Goal of the exercise |
Take the material below and reproduce, word for word, only the lines from the line with "About Us (86, 2527)" through the line with "Lindsey Hall (39, 102)".

+++ Dataset records +++

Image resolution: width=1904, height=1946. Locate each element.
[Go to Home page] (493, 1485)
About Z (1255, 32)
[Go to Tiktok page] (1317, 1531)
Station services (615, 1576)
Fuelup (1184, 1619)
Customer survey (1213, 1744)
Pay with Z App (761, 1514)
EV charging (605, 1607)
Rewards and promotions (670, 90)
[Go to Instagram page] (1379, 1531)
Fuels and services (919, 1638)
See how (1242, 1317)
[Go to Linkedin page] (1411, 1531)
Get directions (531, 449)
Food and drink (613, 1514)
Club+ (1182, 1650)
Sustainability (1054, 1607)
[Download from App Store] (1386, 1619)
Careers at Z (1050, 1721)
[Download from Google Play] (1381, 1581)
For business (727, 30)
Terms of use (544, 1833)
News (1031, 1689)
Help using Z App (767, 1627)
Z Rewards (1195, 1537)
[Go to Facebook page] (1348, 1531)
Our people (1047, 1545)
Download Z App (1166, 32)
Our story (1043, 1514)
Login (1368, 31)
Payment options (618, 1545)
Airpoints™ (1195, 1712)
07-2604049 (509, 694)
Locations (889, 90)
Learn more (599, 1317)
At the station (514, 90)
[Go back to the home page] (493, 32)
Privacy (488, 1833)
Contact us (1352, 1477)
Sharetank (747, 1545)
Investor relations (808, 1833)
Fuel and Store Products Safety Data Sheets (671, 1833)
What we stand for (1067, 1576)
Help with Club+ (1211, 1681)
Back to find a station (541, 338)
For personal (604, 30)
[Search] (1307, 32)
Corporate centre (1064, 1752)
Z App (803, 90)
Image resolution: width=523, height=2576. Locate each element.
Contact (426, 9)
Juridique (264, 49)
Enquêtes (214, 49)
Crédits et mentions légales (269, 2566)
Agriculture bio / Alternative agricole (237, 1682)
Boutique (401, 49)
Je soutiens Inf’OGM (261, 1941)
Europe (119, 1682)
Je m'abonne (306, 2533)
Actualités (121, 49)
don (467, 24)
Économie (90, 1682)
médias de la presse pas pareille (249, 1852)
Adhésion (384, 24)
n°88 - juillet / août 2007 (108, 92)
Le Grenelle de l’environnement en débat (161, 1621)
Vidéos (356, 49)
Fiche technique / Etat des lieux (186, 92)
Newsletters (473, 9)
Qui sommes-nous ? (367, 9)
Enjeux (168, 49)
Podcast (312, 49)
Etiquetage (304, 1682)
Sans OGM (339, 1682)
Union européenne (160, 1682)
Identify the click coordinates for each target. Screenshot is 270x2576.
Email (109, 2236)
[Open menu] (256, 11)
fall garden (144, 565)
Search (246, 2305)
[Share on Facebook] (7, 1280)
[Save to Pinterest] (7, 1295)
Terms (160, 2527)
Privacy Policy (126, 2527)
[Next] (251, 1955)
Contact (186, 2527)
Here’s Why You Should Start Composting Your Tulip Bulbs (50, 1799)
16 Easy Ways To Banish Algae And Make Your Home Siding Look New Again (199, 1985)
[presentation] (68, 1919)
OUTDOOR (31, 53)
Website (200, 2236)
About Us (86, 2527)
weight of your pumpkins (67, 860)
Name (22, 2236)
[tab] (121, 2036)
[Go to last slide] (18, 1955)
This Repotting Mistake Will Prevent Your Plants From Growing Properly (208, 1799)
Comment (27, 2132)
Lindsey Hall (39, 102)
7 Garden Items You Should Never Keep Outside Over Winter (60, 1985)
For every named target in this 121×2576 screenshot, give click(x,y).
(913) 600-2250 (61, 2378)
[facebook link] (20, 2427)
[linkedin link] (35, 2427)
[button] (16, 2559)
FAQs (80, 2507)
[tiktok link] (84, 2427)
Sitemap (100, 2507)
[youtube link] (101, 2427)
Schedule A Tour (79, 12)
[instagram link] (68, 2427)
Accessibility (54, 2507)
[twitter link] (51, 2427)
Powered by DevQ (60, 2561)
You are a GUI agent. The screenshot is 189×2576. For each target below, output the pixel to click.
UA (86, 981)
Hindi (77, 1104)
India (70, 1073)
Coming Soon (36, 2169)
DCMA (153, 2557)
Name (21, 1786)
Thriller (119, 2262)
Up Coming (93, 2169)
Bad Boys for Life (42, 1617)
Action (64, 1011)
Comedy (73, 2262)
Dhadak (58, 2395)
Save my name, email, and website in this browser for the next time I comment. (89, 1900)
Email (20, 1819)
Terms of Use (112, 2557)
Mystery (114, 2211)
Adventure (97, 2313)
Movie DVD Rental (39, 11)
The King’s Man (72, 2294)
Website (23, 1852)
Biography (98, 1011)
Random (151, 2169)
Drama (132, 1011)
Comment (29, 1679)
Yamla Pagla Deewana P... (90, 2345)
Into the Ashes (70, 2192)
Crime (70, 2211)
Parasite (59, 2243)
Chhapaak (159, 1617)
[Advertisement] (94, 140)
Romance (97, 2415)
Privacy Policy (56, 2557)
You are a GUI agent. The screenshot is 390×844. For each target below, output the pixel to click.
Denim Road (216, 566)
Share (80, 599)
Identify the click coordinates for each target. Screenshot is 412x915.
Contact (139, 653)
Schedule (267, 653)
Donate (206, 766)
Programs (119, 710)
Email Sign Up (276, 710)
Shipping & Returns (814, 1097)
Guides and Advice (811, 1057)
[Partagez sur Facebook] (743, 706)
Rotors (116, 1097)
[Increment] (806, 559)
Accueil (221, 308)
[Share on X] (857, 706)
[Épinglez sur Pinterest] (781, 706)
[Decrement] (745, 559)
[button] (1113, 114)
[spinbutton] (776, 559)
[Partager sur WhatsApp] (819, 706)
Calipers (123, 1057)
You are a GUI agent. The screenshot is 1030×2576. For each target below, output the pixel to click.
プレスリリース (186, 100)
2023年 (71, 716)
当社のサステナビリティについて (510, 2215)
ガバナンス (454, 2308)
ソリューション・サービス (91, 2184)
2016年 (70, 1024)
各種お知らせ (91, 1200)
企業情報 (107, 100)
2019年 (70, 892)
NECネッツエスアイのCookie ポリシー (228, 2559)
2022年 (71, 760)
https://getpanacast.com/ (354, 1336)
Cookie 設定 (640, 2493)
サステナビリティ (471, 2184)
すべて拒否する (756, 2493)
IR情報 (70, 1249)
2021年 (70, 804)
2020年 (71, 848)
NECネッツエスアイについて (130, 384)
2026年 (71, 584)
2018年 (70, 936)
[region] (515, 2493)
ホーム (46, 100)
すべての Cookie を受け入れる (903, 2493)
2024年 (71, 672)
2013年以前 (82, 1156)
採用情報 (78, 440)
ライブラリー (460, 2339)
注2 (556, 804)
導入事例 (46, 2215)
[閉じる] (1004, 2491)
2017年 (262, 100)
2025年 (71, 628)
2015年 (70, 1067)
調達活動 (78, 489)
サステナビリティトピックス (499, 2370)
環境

+++

Exercise output |
About Us (86, 2527)
weight of your pumpkins (67, 860)
Name (22, 2236)
[tab] (121, 2036)
[Go to last slide] (18, 1955)
This Repotting Mistake Will Prevent Your Plants From Growing Properly (208, 1799)
Comment (27, 2132)
Lindsey Hall (39, 102)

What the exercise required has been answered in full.